0:17:57.3 PG: The third is artificial intelligence. Again, this is ransomware and malware, and I like to say tongue in cheek that if you really want to find a good AI developer, talk to the ransomware guys. It is a bit of an arms race between the bad guys and the good guys in terms of artificial intelligence and how to detect them while they're trying to figure out how to avoid being detected, and flash can play a role in there by being able to facilitate the real-time analysis behind data security to make those kind of judgments rapidly and to initiate action in the event of suspicious activity.
0:18:34.2 PG: Then the fourth is rapid data ingest. When you think about the data sprawl that I showed earlier, the data needs to be able to move from the edge to the core or the edge to the cloud, or from the core to the cloud, and so on and so forth, so that rapid data ingest that can be facilitated by flash can be incredibly valuable for certain applications that have that kind of requirement. Also, if you can do faster, more frequent backups, you significantly reduce the risk that you have of data loss, and candidly, you're probably going to also improve the reliability of your backups when you're using flash systems.
0:19:14.3 PG: There are several deployment models that organizations use, and the No. 1 deployment model is the purpose-built backup appliance. There's also a general-purpose disk that people use in order to facilitate their backups as a backup target, but for both of these, the most common instantiation is as a flash tier, so there'll be say roughly 5% or so of the total capacity of the appliance is dedicated to flash in order to give the benefits of rapid backup ingest, rapid restore -- those kind of things that I've talked about in the prior slide. We are seeing a trend, though, towards all-flash arrays being used for backup and recovery.
0:19:58.2 PG: Now, you might say you really don't need that for all the backups, but I can tell you when you need to do fast restores, all-flash arrays can make a huge difference. The other area where they make a big difference is that backup systems are no longer being used just for recovery when bad things happen, but actually to leverage that data for secondary uses such as the DevOps or for analytics or for task dev and many other functions as well. And that's where an all-flash platform can really serve multiple purposes at the same time.
So, let me wrap up here with some key guidance, and I have three things for you. The first is the world is moving to flash, even for data protection. Right now, it's mostly as a tier, but I think more and more you're going to see the all-flash arrays being deployed. Second thing to remember is, when it comes to backup and recovery and data protection, it's all about the restore.

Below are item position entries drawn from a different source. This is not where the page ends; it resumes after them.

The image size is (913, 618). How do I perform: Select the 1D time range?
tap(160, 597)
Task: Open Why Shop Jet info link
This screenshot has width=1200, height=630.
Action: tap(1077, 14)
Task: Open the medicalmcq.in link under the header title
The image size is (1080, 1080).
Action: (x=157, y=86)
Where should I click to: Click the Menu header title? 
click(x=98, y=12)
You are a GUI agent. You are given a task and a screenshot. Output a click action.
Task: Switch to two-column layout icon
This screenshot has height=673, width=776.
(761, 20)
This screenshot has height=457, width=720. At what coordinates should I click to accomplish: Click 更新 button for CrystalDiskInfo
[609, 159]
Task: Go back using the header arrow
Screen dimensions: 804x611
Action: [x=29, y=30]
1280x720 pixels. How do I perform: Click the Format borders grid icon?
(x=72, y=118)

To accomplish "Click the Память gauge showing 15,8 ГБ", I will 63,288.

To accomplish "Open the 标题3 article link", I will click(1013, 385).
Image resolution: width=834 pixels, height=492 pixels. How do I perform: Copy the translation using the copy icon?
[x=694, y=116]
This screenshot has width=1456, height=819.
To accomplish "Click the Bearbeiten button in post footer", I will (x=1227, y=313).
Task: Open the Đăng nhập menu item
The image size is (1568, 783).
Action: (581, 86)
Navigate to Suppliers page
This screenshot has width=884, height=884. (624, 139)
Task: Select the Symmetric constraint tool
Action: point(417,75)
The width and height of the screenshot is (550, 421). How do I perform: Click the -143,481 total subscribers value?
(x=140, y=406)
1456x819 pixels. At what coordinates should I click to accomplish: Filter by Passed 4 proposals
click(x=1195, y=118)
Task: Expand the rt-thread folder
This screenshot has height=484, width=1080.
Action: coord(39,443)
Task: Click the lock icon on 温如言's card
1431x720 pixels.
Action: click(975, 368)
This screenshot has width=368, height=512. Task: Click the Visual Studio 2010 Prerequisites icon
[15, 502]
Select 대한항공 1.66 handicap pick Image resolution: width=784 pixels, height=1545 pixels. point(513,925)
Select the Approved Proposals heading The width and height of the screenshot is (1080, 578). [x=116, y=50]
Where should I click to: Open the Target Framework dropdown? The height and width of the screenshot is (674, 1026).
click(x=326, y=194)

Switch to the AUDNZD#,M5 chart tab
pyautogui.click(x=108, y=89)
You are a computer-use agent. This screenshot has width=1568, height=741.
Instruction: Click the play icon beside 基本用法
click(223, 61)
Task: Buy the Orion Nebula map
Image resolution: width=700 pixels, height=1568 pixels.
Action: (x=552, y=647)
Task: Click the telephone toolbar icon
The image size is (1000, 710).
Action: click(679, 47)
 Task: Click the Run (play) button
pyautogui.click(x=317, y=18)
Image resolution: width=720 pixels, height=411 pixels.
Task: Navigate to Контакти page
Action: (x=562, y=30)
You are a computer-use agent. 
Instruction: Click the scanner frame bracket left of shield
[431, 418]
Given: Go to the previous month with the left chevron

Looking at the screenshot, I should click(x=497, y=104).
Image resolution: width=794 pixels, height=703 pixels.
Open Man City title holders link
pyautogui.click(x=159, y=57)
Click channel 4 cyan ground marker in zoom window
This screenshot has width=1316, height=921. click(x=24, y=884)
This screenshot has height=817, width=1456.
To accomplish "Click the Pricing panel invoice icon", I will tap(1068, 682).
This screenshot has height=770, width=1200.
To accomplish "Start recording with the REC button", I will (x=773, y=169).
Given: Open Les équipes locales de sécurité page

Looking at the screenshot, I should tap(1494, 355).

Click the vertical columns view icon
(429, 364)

0:20:56.2 PG: Yeah, backup is important, but it's axiomatic to say that it's the restore that is critical and more and more users are needing and demanding instant restore for critical systems.
And then the third is that secondary use cases have become an important part of many organizations and their decisions in deploying backup and data protection systems.
0:21:27.6 PG: And with that, I hope that this information has been helpful, I think . . . I hope it's given you some food for though. I always love hearing feedback from people, and you can see my contact information here, so feel free to drop me a line. Let me know how you're doing or if you have any questions, I'd be happy to chat. Have a good day.